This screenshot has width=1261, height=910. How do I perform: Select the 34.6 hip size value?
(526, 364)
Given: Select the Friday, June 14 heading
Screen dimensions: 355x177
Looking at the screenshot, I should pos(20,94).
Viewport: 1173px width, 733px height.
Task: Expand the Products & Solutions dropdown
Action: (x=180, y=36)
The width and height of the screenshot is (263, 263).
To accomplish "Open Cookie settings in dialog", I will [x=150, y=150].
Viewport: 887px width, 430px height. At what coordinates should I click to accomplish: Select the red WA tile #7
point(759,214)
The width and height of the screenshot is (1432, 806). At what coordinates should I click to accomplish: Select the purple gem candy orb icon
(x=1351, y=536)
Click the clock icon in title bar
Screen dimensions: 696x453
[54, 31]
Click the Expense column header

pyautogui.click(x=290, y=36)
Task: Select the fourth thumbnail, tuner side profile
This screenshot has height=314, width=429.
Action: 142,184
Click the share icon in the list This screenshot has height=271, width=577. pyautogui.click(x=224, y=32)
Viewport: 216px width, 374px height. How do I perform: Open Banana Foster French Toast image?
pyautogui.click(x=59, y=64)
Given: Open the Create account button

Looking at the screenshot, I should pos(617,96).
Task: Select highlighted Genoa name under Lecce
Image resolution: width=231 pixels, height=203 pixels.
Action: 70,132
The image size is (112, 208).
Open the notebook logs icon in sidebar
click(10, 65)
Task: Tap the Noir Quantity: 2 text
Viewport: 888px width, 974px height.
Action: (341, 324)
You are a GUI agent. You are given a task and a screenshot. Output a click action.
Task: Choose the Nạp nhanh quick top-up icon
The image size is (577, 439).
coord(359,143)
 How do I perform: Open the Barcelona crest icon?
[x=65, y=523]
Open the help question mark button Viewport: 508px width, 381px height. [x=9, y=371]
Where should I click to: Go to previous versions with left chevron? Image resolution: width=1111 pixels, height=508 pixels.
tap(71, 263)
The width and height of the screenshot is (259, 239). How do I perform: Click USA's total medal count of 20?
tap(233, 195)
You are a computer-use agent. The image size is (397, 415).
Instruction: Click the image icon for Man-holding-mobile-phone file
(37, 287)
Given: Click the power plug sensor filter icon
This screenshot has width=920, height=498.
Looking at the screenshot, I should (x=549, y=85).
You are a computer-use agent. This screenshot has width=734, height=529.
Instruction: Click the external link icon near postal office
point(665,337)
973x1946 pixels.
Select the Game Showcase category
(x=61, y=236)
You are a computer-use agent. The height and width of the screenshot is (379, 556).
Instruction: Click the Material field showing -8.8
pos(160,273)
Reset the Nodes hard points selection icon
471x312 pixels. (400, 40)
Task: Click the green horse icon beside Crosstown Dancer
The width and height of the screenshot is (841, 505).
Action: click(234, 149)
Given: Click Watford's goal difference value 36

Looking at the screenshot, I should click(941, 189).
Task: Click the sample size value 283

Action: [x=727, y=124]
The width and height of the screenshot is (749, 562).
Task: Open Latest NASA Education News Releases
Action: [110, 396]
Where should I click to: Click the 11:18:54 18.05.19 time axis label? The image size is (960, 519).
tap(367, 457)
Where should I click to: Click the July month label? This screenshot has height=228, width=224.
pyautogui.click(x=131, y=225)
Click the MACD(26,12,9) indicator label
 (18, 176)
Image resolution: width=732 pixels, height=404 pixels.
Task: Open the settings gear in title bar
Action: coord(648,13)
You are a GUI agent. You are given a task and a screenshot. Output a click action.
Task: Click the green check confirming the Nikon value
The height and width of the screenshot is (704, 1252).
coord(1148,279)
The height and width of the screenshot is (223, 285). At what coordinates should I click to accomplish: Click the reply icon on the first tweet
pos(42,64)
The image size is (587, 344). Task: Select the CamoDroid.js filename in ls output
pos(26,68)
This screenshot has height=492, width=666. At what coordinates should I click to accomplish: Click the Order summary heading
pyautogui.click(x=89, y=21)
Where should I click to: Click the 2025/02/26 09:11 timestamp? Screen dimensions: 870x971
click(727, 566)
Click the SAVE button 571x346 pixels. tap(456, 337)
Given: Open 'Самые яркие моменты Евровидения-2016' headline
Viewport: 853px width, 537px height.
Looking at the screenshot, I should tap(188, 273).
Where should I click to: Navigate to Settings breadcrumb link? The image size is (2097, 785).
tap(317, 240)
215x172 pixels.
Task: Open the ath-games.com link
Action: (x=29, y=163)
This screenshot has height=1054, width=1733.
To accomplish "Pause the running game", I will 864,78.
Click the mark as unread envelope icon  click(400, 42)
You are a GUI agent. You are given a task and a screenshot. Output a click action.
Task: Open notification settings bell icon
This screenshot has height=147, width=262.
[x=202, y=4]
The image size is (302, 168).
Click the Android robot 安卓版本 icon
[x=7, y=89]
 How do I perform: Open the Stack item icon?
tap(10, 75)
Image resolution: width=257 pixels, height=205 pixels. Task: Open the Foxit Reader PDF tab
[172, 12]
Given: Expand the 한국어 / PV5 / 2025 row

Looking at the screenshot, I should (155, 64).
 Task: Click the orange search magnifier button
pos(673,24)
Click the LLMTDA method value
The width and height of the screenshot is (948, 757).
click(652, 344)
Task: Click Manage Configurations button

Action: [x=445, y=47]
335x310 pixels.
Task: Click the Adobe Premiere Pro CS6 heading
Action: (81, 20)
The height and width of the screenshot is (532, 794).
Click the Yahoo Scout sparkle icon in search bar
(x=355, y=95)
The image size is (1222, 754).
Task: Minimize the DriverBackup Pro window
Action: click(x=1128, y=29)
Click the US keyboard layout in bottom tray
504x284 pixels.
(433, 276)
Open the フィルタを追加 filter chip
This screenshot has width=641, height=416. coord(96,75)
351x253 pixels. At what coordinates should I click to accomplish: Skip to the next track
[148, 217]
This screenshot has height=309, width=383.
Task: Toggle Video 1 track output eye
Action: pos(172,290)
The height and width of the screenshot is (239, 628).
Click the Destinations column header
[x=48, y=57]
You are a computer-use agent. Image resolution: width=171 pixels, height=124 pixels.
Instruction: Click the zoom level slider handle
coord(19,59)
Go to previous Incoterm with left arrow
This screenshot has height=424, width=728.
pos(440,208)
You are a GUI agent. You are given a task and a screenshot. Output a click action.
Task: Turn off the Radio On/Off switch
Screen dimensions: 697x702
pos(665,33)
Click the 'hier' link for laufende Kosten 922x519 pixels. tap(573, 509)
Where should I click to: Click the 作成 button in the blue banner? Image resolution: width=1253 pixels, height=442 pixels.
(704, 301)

.....

All of the lines above should be returned exactly as written.

This screenshot has width=1261, height=910. How do I perform: Select the 34.6 hip size value?
(526, 364)
Given: Select the Friday, June 14 heading
Screen dimensions: 355x177
Looking at the screenshot, I should pos(20,94).
Viewport: 1173px width, 733px height.
Task: Expand the Products & Solutions dropdown
Action: (x=180, y=36)
The width and height of the screenshot is (263, 263).
To accomplish "Open Cookie settings in dialog", I will [x=150, y=150].
Viewport: 887px width, 430px height. At what coordinates should I click to accomplish: Select the red WA tile #7
point(759,214)
The width and height of the screenshot is (1432, 806). At what coordinates should I click to accomplish: Select the purple gem candy orb icon
(x=1351, y=536)
Click the clock icon in title bar
Screen dimensions: 696x453
[54, 31]
Click the Expense column header

pyautogui.click(x=290, y=36)
Task: Select the fourth thumbnail, tuner side profile
This screenshot has height=314, width=429.
Action: 142,184
Click the share icon in the list This screenshot has height=271, width=577. pyautogui.click(x=224, y=32)
Viewport: 216px width, 374px height. How do I perform: Open Banana Foster French Toast image?
pyautogui.click(x=59, y=64)
Given: Open the Create account button

Looking at the screenshot, I should pos(617,96).
Task: Select highlighted Genoa name under Lecce
Image resolution: width=231 pixels, height=203 pixels.
Action: 70,132
The image size is (112, 208).
Open the notebook logs icon in sidebar
click(10, 65)
Task: Tap the Noir Quantity: 2 text
Viewport: 888px width, 974px height.
Action: (341, 324)
You are a GUI agent. You are given a task and a screenshot. Output a click action.
Task: Choose the Nạp nhanh quick top-up icon
The image size is (577, 439).
coord(359,143)
 How do I perform: Open the Barcelona crest icon?
[x=65, y=523]
Open the help question mark button Viewport: 508px width, 381px height. [x=9, y=371]
Where should I click to: Go to previous versions with left chevron? Image resolution: width=1111 pixels, height=508 pixels.
tap(71, 263)
The width and height of the screenshot is (259, 239). How do I perform: Click USA's total medal count of 20?
tap(233, 195)
You are a computer-use agent. The image size is (397, 415).
Instruction: Click the image icon for Man-holding-mobile-phone file
(37, 287)
Given: Click the power plug sensor filter icon
This screenshot has width=920, height=498.
Looking at the screenshot, I should (x=549, y=85).
You are a computer-use agent. This screenshot has width=734, height=529.
Instruction: Click the external link icon near postal office
point(665,337)
973x1946 pixels.
Select the Game Showcase category
(x=61, y=236)
You are a computer-use agent. The height and width of the screenshot is (379, 556).
Instruction: Click the Material field showing -8.8
pos(160,273)
Reset the Nodes hard points selection icon
471x312 pixels. (400, 40)
Task: Click the green horse icon beside Crosstown Dancer
The width and height of the screenshot is (841, 505).
Action: click(234, 149)
Given: Click Watford's goal difference value 36

Looking at the screenshot, I should click(941, 189).
Task: Click the sample size value 283

Action: [x=727, y=124]
The width and height of the screenshot is (749, 562).
Task: Open Latest NASA Education News Releases
Action: [110, 396]
Where should I click to: Click the 11:18:54 18.05.19 time axis label? The image size is (960, 519).
tap(367, 457)
Where should I click to: Click the July month label? This screenshot has height=228, width=224.
pyautogui.click(x=131, y=225)
Click the MACD(26,12,9) indicator label
 (18, 176)
Image resolution: width=732 pixels, height=404 pixels.
Task: Open the settings gear in title bar
Action: coord(648,13)
You are a GUI agent. You are given a task and a screenshot. Output a click action.
Task: Click the green check confirming the Nikon value
The height and width of the screenshot is (704, 1252).
coord(1148,279)
The height and width of the screenshot is (223, 285). At what coordinates should I click to accomplish: Click the reply icon on the first tweet
pos(42,64)
The image size is (587, 344). Task: Select the CamoDroid.js filename in ls output
pos(26,68)
This screenshot has height=492, width=666. At what coordinates should I click to accomplish: Click the Order summary heading
pyautogui.click(x=89, y=21)
Where should I click to: Click the 2025/02/26 09:11 timestamp? Screen dimensions: 870x971
click(727, 566)
Click the SAVE button 571x346 pixels. tap(456, 337)
Given: Open 'Самые яркие моменты Евровидения-2016' headline
Viewport: 853px width, 537px height.
Looking at the screenshot, I should tap(188, 273).
Where should I click to: Navigate to Settings breadcrumb link? The image size is (2097, 785).
tap(317, 240)
215x172 pixels.
Task: Open the ath-games.com link
Action: (x=29, y=163)
This screenshot has height=1054, width=1733.
To accomplish "Pause the running game", I will 864,78.
Click the mark as unread envelope icon  click(400, 42)
You are a GUI agent. You are given a task and a screenshot. Output a click action.
Task: Open notification settings bell icon
This screenshot has height=147, width=262.
[x=202, y=4]
The image size is (302, 168).
Click the Android robot 安卓版本 icon
[x=7, y=89]
 How do I perform: Open the Stack item icon?
tap(10, 75)
Image resolution: width=257 pixels, height=205 pixels. Task: Open the Foxit Reader PDF tab
[172, 12]
Given: Expand the 한국어 / PV5 / 2025 row

Looking at the screenshot, I should (155, 64).
 Task: Click the orange search magnifier button
pos(673,24)
Click the LLMTDA method value
The width and height of the screenshot is (948, 757).
click(652, 344)
Task: Click Manage Configurations button

Action: [x=445, y=47]
335x310 pixels.
Task: Click the Adobe Premiere Pro CS6 heading
Action: (81, 20)
The height and width of the screenshot is (532, 794).
Click the Yahoo Scout sparkle icon in search bar
(x=355, y=95)
The image size is (1222, 754).
Task: Minimize the DriverBackup Pro window
Action: click(x=1128, y=29)
Click the US keyboard layout in bottom tray
504x284 pixels.
(433, 276)
Open the フィルタを追加 filter chip
This screenshot has width=641, height=416. coord(96,75)
351x253 pixels. At what coordinates should I click to accomplish: Skip to the next track
[148, 217]
This screenshot has height=309, width=383.
Task: Toggle Video 1 track output eye
Action: pos(172,290)
The height and width of the screenshot is (239, 628).
Click the Destinations column header
[x=48, y=57]
You are a computer-use agent. Image resolution: width=171 pixels, height=124 pixels.
Instruction: Click the zoom level slider handle
coord(19,59)
Go to previous Incoterm with left arrow
This screenshot has height=424, width=728.
pos(440,208)
You are a GUI agent. You are given a task and a screenshot. Output a click action.
Task: Turn off the Radio On/Off switch
Screen dimensions: 697x702
pos(665,33)
Click the 'hier' link for laufende Kosten 922x519 pixels. tap(573, 509)
Where should I click to: Click the 作成 button in the blue banner? Image resolution: width=1253 pixels, height=442 pixels.
(704, 301)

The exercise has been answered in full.